I spent time at the State Senate today wondering if we'd see transitional housing for ex-inmates start the process of dying in Idaho...the Senate has it on the calendar for Tuesday, saying there is no fiscal impact...though our numbers show that this bill may well cost Idaho taxpayers in the range of $30+ millions of dollars, given certain things happening.
The bill allows many problematic areas, but two gross errors to enter its public policy on ex-inmates/ex-addicts:
- It creates an illusionary/artificial division between ex-addicts and ex-inmates and tells the ex-inmates they may well be zoned out of a city's SFD neighborhood. (reminding us of "Red-lining" supposed-undesirables out of neighborhoods from the 1950's and 60's). This is Federally offensive and patently illegal.
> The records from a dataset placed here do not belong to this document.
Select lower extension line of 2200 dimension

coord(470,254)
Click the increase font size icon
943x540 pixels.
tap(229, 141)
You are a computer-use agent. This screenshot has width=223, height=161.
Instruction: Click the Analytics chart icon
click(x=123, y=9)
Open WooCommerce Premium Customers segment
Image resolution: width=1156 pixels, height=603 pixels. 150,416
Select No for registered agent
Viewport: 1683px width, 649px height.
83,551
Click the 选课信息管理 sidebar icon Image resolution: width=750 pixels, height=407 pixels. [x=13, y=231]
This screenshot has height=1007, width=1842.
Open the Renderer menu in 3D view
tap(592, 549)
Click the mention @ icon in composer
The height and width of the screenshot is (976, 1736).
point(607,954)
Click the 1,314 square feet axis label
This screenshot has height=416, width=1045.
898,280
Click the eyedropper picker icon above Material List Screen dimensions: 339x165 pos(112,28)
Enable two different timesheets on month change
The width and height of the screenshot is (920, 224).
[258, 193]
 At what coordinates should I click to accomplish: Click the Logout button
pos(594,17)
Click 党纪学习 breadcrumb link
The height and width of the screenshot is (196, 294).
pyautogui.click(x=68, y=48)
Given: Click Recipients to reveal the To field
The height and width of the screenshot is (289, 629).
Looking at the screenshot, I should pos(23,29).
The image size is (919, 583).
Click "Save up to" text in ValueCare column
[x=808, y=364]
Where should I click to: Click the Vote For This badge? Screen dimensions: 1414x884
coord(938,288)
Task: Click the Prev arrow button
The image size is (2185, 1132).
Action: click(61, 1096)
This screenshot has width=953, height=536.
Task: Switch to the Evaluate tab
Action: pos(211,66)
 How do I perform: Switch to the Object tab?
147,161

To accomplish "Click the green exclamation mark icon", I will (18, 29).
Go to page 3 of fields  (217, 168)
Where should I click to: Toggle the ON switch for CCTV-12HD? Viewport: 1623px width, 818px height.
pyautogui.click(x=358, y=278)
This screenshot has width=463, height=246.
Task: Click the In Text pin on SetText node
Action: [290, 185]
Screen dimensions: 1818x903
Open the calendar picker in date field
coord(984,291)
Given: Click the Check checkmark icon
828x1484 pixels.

The Senate has a chance to refer it back to committee and should do so.
- It allows the supposed threat of harm to act as a catalyst for neighbors to trigger city action. One person's bias against another person's legal right to occupy a home, may be the only thing needed to allow city-supported tension to grow in an otherwise pleasant neighborhood. That's why these ex-addicts have federal protection.
HB 465 appears to no longer be a Freshman fluke - the situation since its introduction fails the test of veracity simply because "the new guy didn't know protocol"...which I thought.
I was wrong.
This is an egregious act against a federally protected group of medically ill addicted individuals who need our state's support, not its Legislature's condemnation.
Do these legislators want to help cure the addiction problem in Idaho? Only if they are strong can they do so. It's lazy for Legislators to say this is a conservative measure so therefore they'll vote for it.
Few in the current Legislature hold the conservative credentials I hold, nor the longevity of having held them. Yet, this is REALLY not a conservative vs liberal issue. It is an issue of us having the strength to communicate and choose wisely as a community...as a state.
The fact that it was presented with an incorrect fiscal impact should stall the bill ASAP and send it back ASAP (til next year). The fact that the author(s) have not brought all the parties together to have any desired communication is a slap in the face to all who care about these ex-addicts.